ワイルドで行こう
「今すぐ、」
彼の頬も温まって火照り始めているのが判る。唇も、手も。その手が琴子の乳房を撫でながら、その唇が琴子の白い乳房から誘っている赤い蕾を狂おしそうに吸い上げた。
彼の熱い手先が、琴子の肌を滑っていく。乳房から、なめらかな腰、そして後ろに回って背中も。狂おしそうに撫でてくれる。そして英児は琴子の胸元に頬を寄せ掠れた声で繰り返した。
「もう我慢できねえよ。今すぐ、今すぐ、俺のところに来いよ」
俺のところに来い。もう二度と離さない。琴子はずっと俺の傍にいるんだ。そう繰り返す。
彼から『躊躇い』という重荷が下りた証拠。重荷がとれたらいつもの彼らしく直ぐに決断。『すぐ俺のところに来い』。
そして琴子は満ち足りた微笑みで、そんな彼の黒髪の頭を胸元で抱きしめる。きつく。
「うん。行く、貴方のところに……行く。私もずっとずっと貴方の傍にいる。もう、一人にしないから」
ゴロゴロと響く雷鳴、時折、窓の向こうで雲間が青白く光る。その瞬間だけ二人の姿が映し出される。その時、互いの黒い瞳と眼がとても近くで絡み合っていた。
琴子。
英児……。
裸の女を上にして、素肌になった男と女がきつく腕と腕を絡めあい、肌を寄せ合い、そして激しい口づけを何度も何度も繰り返す。むしろ離れなかった。口づけが会話のように途切れず、でも互いの欲しいものを探り合っている。

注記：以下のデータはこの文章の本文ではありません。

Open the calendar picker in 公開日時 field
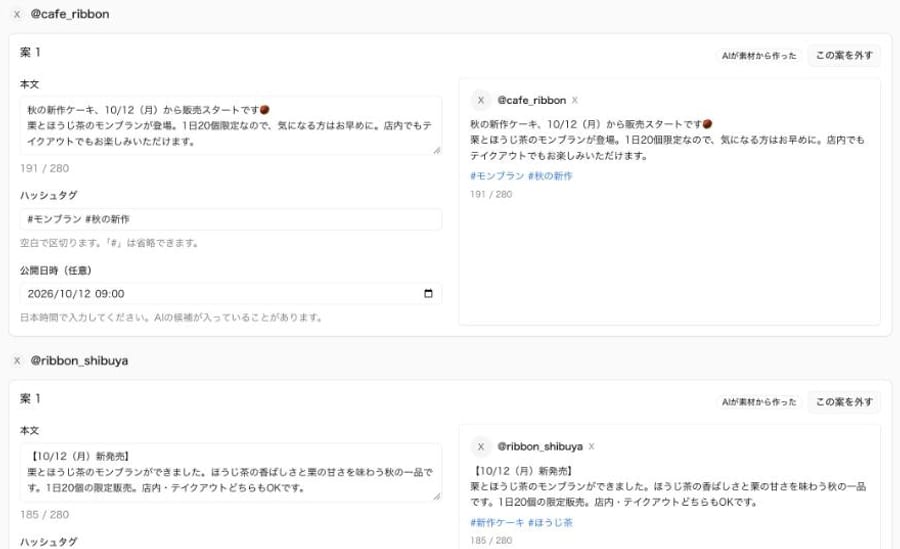900x549 pixels. coord(428,293)
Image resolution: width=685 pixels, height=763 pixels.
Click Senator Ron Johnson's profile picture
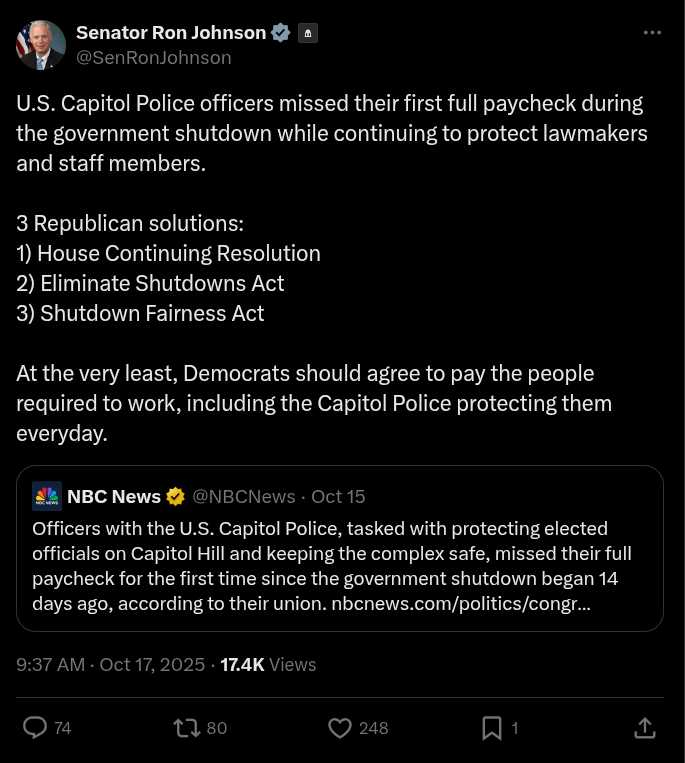tap(41, 45)
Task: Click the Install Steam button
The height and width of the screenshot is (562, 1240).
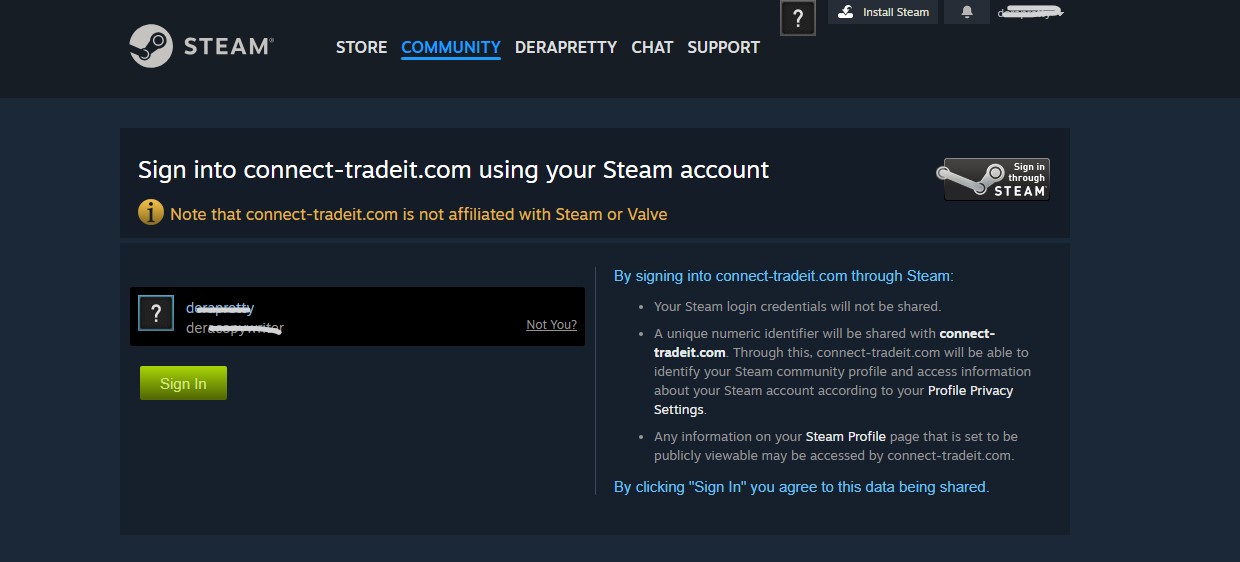Action: point(884,12)
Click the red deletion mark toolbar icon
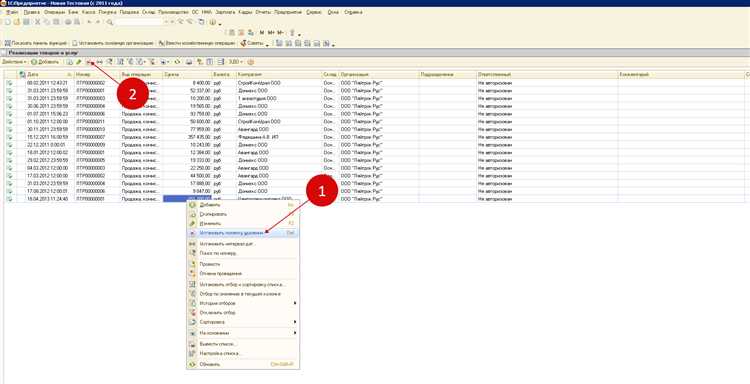 [88, 62]
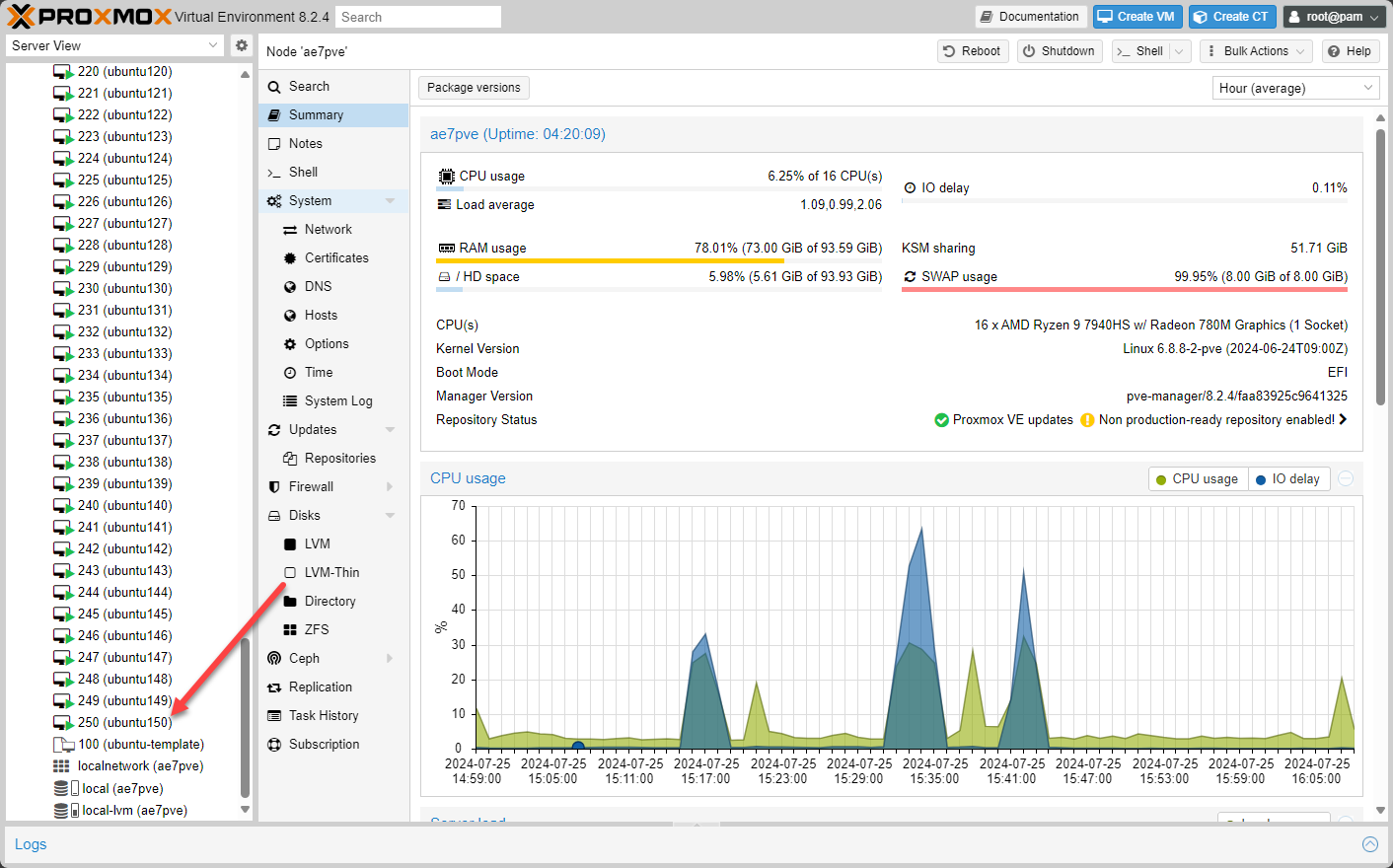Click the Task History icon

[x=274, y=715]
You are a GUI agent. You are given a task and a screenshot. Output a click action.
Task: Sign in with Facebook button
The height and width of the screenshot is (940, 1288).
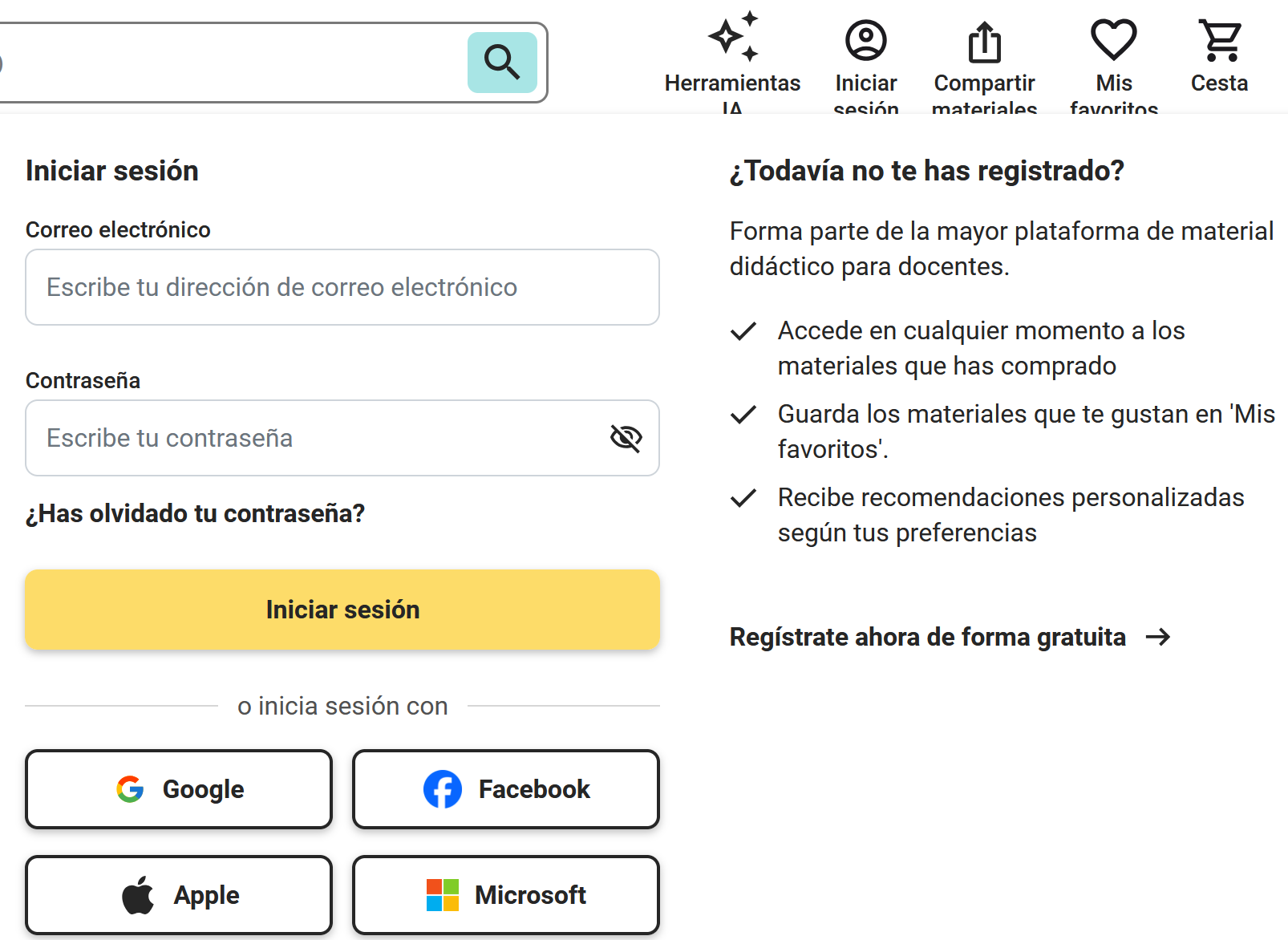coord(506,789)
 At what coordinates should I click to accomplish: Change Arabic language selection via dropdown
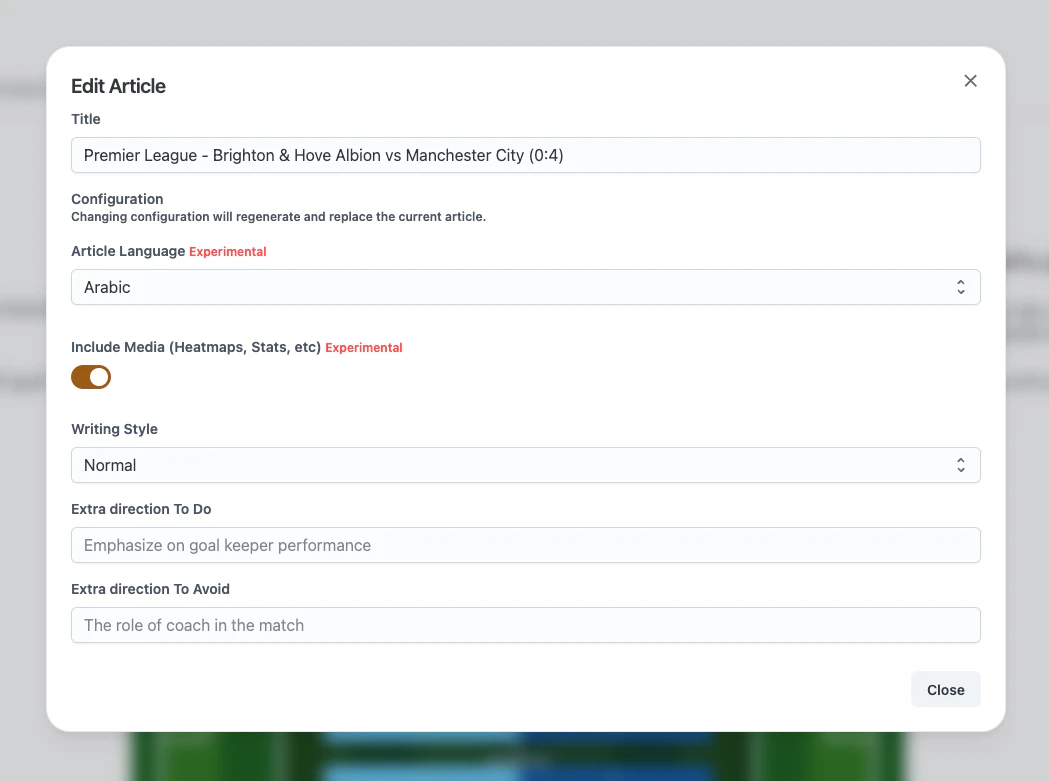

男の指先が女の蜜を探して、女は男の硬くなる情熱を探る。その渇望に突き動かされ見つけたものを確かめ合って、そして二人は自然にそれを共に引き寄せて、生物のすべてがそうするようにこの暗闇の木々の中、言葉で確かめ合わずそのままひとつになる。
あ、あっ。エ、エイジ……。
ずっと離れていた灼けるような甘い痛みに、はしたない声を突き上げてしまう。
でも琴子の身体が勝手に動く。窓に手をついて、もう片手は後ろにあるハンドルに掴まって揺らしていた。その女の責めに、英児も息を弾ませている。でもこちらも負けるはずもない。琴子の柔肌に指先を食い込ませ、強く打ち込んでくる。
うっ……あん、あんっ
「我慢すんなよ。雨も、雷も、緑が……お前を隠してくれている。見えてるの俺だけだ。だからもっと……」
だから。そんな堪えていないで。唇を噛みしめていないで、もっともっと……。俺に琴子を見せてくれよ。
英児の声も掠れて、時々裏返るほど喘いでくれている。